At Creditstair, for a small amount (less than € 3,000), the borrower enjoys an unbeatable personal payday loan rate. Here are some of the other advantages that differentiate us from conventional credit organizations:
- Thanks to the digital signature, the borrower no longer has to return his paper file to validate his credit application. This allows him to speed up the processing of his file and quickly set up his project in case of acceptance.
- Whatever the loan amount, the early repayment is free.
- We offer one type of credit: the fixed-rate personal payday loan, which is amortized and risk-free for the borrower, unlike the revolving credit or even the floating rate loan.
- The postponement of monthly payments is not part of our offers: it extends the duration of the credit, and therefore its cost.
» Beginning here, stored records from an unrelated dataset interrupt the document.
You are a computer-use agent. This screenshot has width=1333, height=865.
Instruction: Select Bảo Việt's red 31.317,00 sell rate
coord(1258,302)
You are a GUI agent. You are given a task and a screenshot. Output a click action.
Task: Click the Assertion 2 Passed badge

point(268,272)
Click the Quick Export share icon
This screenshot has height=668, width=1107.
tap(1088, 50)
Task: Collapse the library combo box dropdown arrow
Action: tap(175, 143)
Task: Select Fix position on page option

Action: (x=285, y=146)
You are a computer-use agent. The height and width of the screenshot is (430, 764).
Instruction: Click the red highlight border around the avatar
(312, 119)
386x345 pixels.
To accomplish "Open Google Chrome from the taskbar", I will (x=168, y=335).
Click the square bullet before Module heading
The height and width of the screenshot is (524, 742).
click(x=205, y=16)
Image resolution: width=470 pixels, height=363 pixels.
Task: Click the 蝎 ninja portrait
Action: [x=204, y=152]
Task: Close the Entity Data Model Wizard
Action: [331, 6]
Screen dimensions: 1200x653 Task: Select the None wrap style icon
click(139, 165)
The personal payday loan rate is a determining factor for the borrower. Discover the rates offered by Creditstair via the free simulator available to you, and make the comparison!
The three key points to remember about the personal payday loan rate
- It is the annual percentage rate of charge (APR) that includes all costs related to this type of consumer credit (borrowing rate, cost of borrower insurance, cost of collateral required to obtain the loan agreement). …) and represents the total amount.
- Borrower insurance may be included in the APR: although optional, the bank or credit institution may require it, but the borrower remains free to choose a third-party insurer.
- The borrower has every interest in turning to a fixed-rate personal payday loan offer: this ensures him constant monthly payments throughout the credit period.